Reading text
————————
I recently attended a local Burns Night, once again put on at a local establishment that is managed by a friend. And, once again, the event did not disappoint… especially considering that it was taking place in my small hometown of Camrose, Alberta.
Because of my son’s basketball tournament, I was not able to make it until the event was well underway. Fortunately, there aren’t too many scotch fanatics in Camrose so I was confident, so long as my dramming pal Richard and his father hadn’t cleaned the place out, that I’d still be able to sample some terrific whiskies.
Once again, the selection was better than expected and the prices were favourable! I sampled three whiskies: The Highland Park 18, the Lagavulin Double Matured and the Glenfiddich 21 Year Old Reserva. Here are some brief thoughts on all three, in the order that I tasted them.
Highland Park 18
I have had the HP18 before but it has been a while. Anyone who has spent much time on this blog (especially early on) probably knows how much I adore Highland Park whiskies, so seeing the HP18 on the list made it a no-brainer for my first dram of the evening. Golden in colour and with the classic subtle smoke and honeycombe Highland Park nose. On the palate, flavours toffee, toasted mal, vanilla and baking spices predominate, along with some orange zest and maybe a hint of dark chocolate. That familiar HP floral, heathery peatiness is certainly on display, which is especially evident in the lengthy honey-drenched finish. There is not a rough edge to be found on this whisky, it’s almost dangerously smooth. Great whisky… but I think I still slightly prefer the 12!
————————
Instructions
1/ Print the passage from the whisky post starting with "I recently attended" and going on through "of Camrose, Alberta.".
2/ Answer these questions on the whisky post:
(a) In what town was the Burns Night held?
(b) What kept the writer from arriving before the event was well underway?
(c) Which Highland Park whisky does the writer say they still slightly prefer to the 18?
3/ Pick up the whisky post where it stops and continue writing it.

Data segment
————————
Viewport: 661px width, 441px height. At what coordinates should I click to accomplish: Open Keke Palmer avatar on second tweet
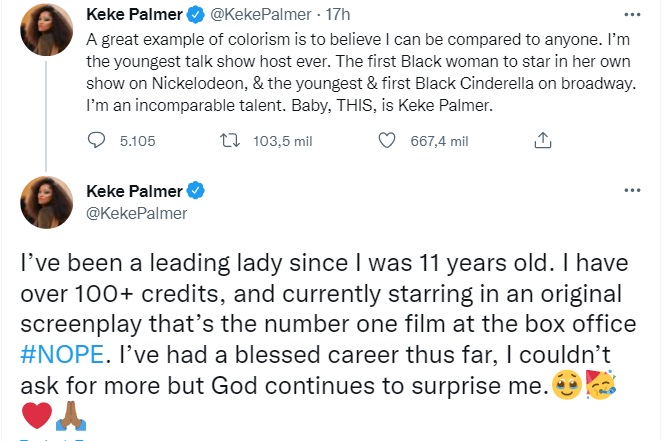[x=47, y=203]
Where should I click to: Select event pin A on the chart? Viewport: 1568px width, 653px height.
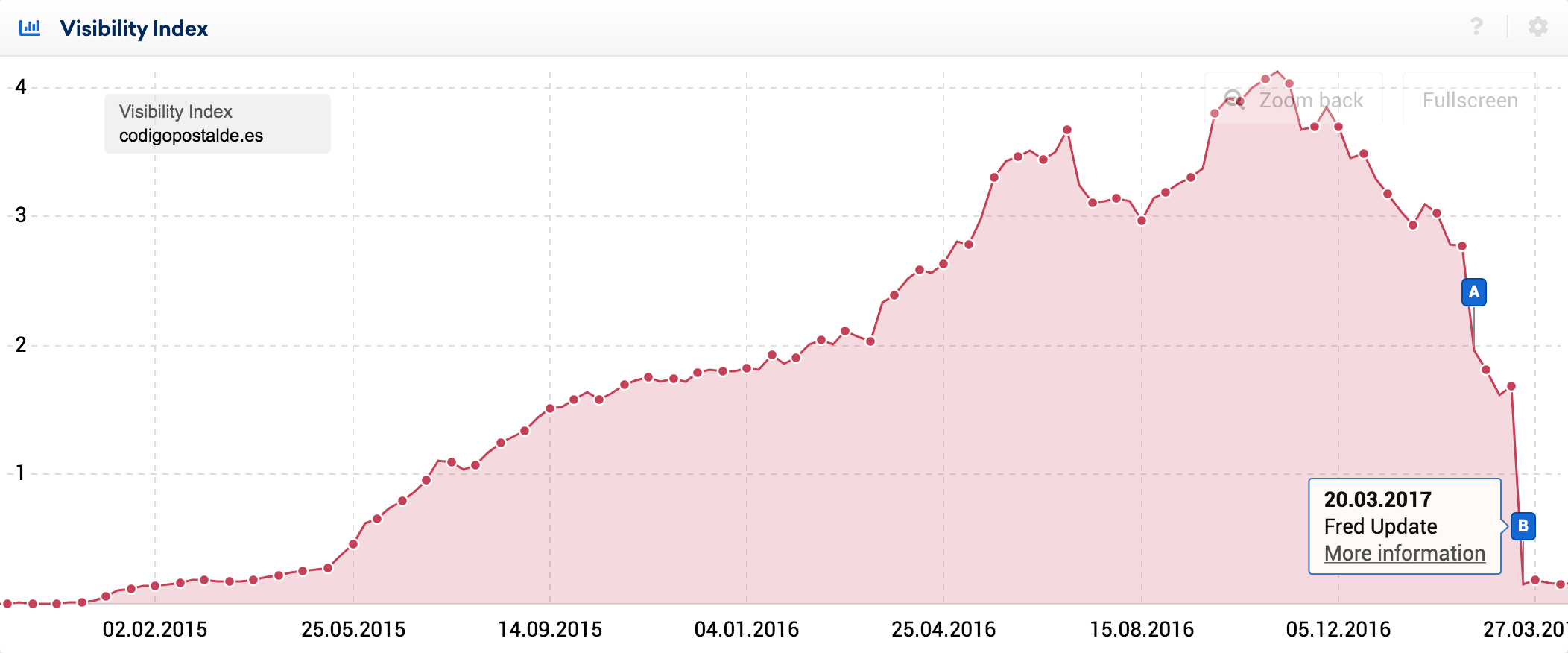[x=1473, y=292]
————————
Answers by item number
1/
I recently attended a local Burns Night, once again put on at a local establishment that is managed by a friend. And, once again, the event did not disappoint… especially considering that it was taking place in my small hometown of Camrose, Alberta.

2/
(a) Camrose, Alberta
(b) The writer's son's basketball tournament
(c) The Highland Park 12

3/
Lagavulin Double Matured
I love Islay whiskies, so I was very pleased to see a Lagavulin on the menu. (And yes, Imhave had words with my friend about the spelling error, lol!) I had previously only enjoyed the Lag8 and Lag16, so I was excited to take this PX “finished” version for a spin. Rich, bunt amber in my glass, this whisky visually hints to the strong aromas and flavours it will reveal. Peat and smoke, obviously, are on the nose, along with rubber bands, iodine, that maritime sea-weediness, and something vaguely like bananas. On the tongue, it’s all Islay, with more smoke and peat, malty sweetness and a bit more of the medicine cabinet as a menthol-eucalyptus note arrives. The PX casks are evident in a lingering chewy-grape sweetness, as well. The finish is long and earthy as the smoky-peatiness fades to sponge toffee and s’mores.
Glenfiddich 21 Year Reserva Rum Cask Finish
Having arrived late, I was quite content with the two drams I had selected. But, when the manager comes to offer a free-pour of the most expensive whisky on the list, it would be rude to say no, right! The healthy dram displayed dark coppery-gold in my glass and gave off fairly typical Speyside aromas of vanilla, fruit and a grassy note… There was a definite oakiness as well as an “older” note of leather. The rum did not jump out of the glass at me on the nose. The flavours were rich and delicious – maybe the knowledge of the rum finish influenced my palate, but molasses certainly came to mind, along with caramel and more vanilla. I know it doesn’t sound overly interesting, but it was a rich, well composed palate. The finish was medium in length and delivered a raisin-like quality that I only then realized had been there all along, in the nose and on the palate, as well.
Once again, my local Burns Night delivered. Good friends and good conversation are really what make it so, but good whisky never hurts, either!